Selected extract =
=== Section Start ===
- Starring: Ruth Goodman Professor Nick Barber Tom Quick
- Narrated by: Steven Noonan
- Country of origin: United Kingdom
- No. of series: 1
- No. of episodes: 4

Production
- Producers: Cassie Braben David Upshal
- Running time: 60 minutes
- Production company: Lion Television

Original release
- Network: BBC Two
- Release: 15 July – 12 August 2010

= Victorian Pharmacy =

Victorian Pharmacy is a historical documentary TV series in four parts, first shown on BBC Two in July 2010. It was made for the BBC by independent production company Lion Television. The series producer was Cassie Braben and the Executive Producer was David Upshal. It was filmed at Blists Hill Victorian Town in Shropshire. It is a historical documentary that looks at life in the 19th century and how people attempted to cure common ailments. Since some of the ingredients of Victorian remedies are now either illegal or known to be dangerous, Professor Nick Barber often used his modern pharmaceutical knowledge to produce similar products without those ingredients. The other main presenters were Tom Quick, a PhD student, and Ruth Goodman, a domestic historian who also appeared in Tales from the Green Valley, Victorian Farm and Edwardian Farm.

==Episodes==

===Episode 1===
First broadcast 15 July 2010 at 21:00. The first episode is set in 1837. It was made clear that the series would not be using opium, which was commonly used by pharmacists during the Victorian era. A world where traditional remedies, such as leeches, oil of earthworm and potions laced with cannabis and opium, held sway. After sampling some of the old ways, the team ventured into new discoveries, such as the Malvern water cure, the bronchial kettle for curing coughs, and the invention of Indian tonic water.

===Episode 2===
First broadcast 22 July 2010 at 21:00. The team took on the challenges of the 1850s and 1860s, a time when overcrowded and unsanitary living conditions had reached their peak, leading to unprecedented outbreaks of disease. 'Cure all' medicines which promised to cure virtually everything, were all the rage and the team made their own out of rhubarb, liquorice, soap and syrup. They also ventured into the uncertain world of electrotherapy and found out how the discovery of germs made disinfectants a bestseller.
=== Section End ===
Provided material =
=== Section Start ===
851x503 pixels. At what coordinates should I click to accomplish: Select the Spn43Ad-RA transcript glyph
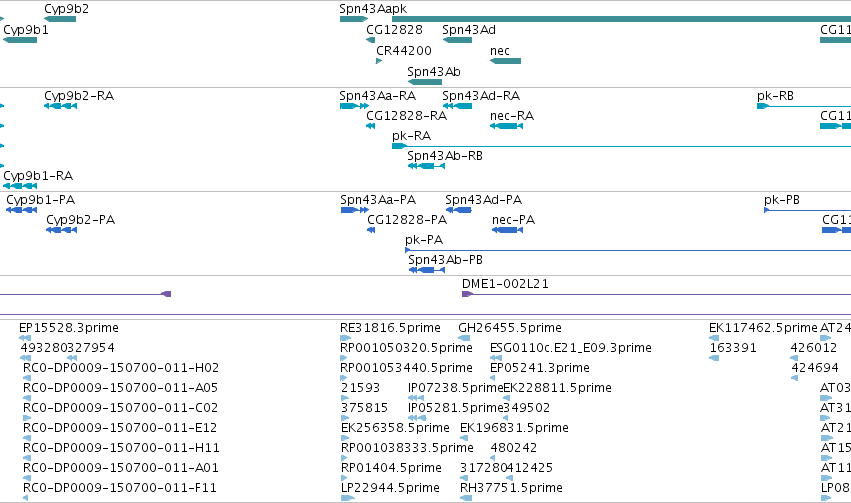[x=458, y=106]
=== Section End ===
Exercise set =
1) List the ingredients that the article on the Victorian Pharmacy series above says the team used to make their own "cure all" medicine.
2) Extend the article on the Victorian Pharmacy series above, picking up after its final sentence.

Task results =
1) Rhubarb, liquorice, soap, syrup

2)
===Episode 3===
First broadcast 5 August 2010 at 21:00. The pharmacy entered a period of new inventions and new laws. In 1868 pharmacies were regulated by law for the very first time - and Ruth, Tom and Nick faced a taste of the tough examinations pharmacists went through to become qualified.

They also explored the world of poisons and hazards that were completely unregulated until this time - from arsenic and opium to explosives. But the lack of restrictions they had enjoyed enabled 'experimental chemists' to invent products ranging from matches to fireworks, to custard and jelly. The team learned the processes involved in each, and laid on a Victorian style firework display for their customers.

===Episode 4===
First broadcast 12 August 2010 at 21:00. The last programme in the series saw Ruth, Tom and Nick continue with Barber and Goodman's Pharmacy through to the end of the Victorian era.

Tom branched out into photography and dentistry using the latest technology, such as the foot-pedal dental drill. Ruth made condoms out of sheep intestines. Nick produced salicylic acid (a precursor to aspirin) which was tested orally and as a cure for corns along the way. And for those customers who liked a little pampering, the team turned their hands to making their very own brand of perfume.

As they shut up shop for the last time, the team reflected on a revolution in public healthcare that put a chemist's shop in every town in the country.

In 2011, BBC2 repeated the series but split into 8 shorter, 30-minute episodes.